Évidemment, le signe le plus évident, d’où le nom de la chose, c’est l’index : si on montre, il faut viser un peu, mais justement, c’est là que tout commence. Il est nécessaire de viser un peu, mais on sent bien qu’il est aussi nécessaire que l’autre ait déjà, d’une certaine façon, l’idée en tête, pour que l’index puisse désigner l’objet. Si je dis par exemple « ah, j’ai fumé la pipe aujourd’hui » — vous l’avez peut-être senti dans le bureau —, vous me poserez la question suivante, « laquelle ? », alors je répondrais « eh bien, celle-là », donc là il faut déjà que vous l’ayez d’une certaine façon sous les yeux. Mais, si quelqu’un entre et me demande, un peu distrait, « où est le port ? », je montrerai du doigt et je répondrai « là », et ce quelqu’un saura que je ne lui montre pas la fenêtre, donc dans ce cas il n’aura pas besoin de l’avoir sous les yeux. En fait, il faut que la personne voie derrière la fenêtre, et, en somme, ça signifiait la direction… à peu près. On comprend donc qu’il est nécessaire qu’il y ait déjà à l’esprit un mode de présence de l’objet, sans quoi, aucun objet ne pourrait être défini. Il faut qu’il soit présent à l’esprit soit directement par une perception directe, soit indirectement par une connaissance qui est commune des deux côtés ; autrement dit, celui qui pose la question et celui qui l’indique ont le même type de connaissance de cet objet, sinon ça ne marcherait pas.

On peut observer qu’il y a là beaucoup de choses complexes. Par exemple, si je montre le port avec le doigt, j’accompagne toujours ma monstration de façon orale ; autrement dit, il y a toujours des symboles qui traînent ici et là. Même si je dis « passe-moi ça » en montrant la feuille qui est posée sur la chaise, eh bien, le « ça » de « passe-moi ça » révèle un certain niveau linguistique, ce n’est pas un « hmm hmm ! », ce qui signifie que le caractère indiciaire là est aussi porté par quelque chose qui a l’apparence de symboles. Et c’est précisément un des trucs fondamentaux dans la sémiotique de Peirce : ça n’est pas un symbole. Tout le monde pourrait s’accorder à dire : « à partir du moment où il s’agit d’un mot de la langue c’est un symbole », eh bien, justement, ce n’est pas le cas parce que c’est là que Peirce établit cette grande distinction entre le type (ou légisigne) et le symbole.
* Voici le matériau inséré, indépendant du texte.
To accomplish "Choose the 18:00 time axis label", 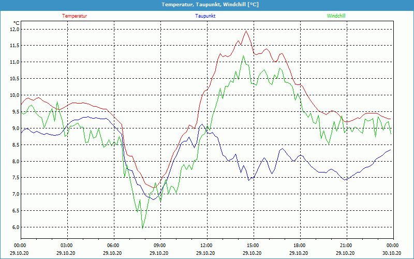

Quand je parle du type et de la tessère, on peut dire que le type considéré est un type, c’est une certitude, mais ce n’est pas a priori un symbole ; en situation, c’est un indice ; « ça », qui est un type, possède, fondamentalement et essentiellement, une valeur indiciaire et pas symbolique. Le symbolique a toujours un certain niveau de généralité, puisque à tout symbole est associé un décryptage : quand vous dites « ça », « ça » signifie… et vous disposez d’un ensemble de choses qui est déjà tout prêt à interpréter : dans le trésor de la langue vous savez qu’il y a une certaine préparation, et quand je dis tous les mots que je prononce depuis un petit moment devant vous, vous savez à peu près comment vous débrouiller avec chacun d’entre eux, de sorte qu’on peut dire qu’un système interprétant est déjà en place, c’est-à-dire une sorte de dictionnaire. Mais « ça » est dans le dictionnaire et pourtant ce n’est pas le cas, parce que effectivement « ça » signifie uniquement en contexte ; « ça » ne signifie rien de général. Aujourd’hui je voudrais vous faire sentir toutes les problématiques qu’il y a autour de l’indice.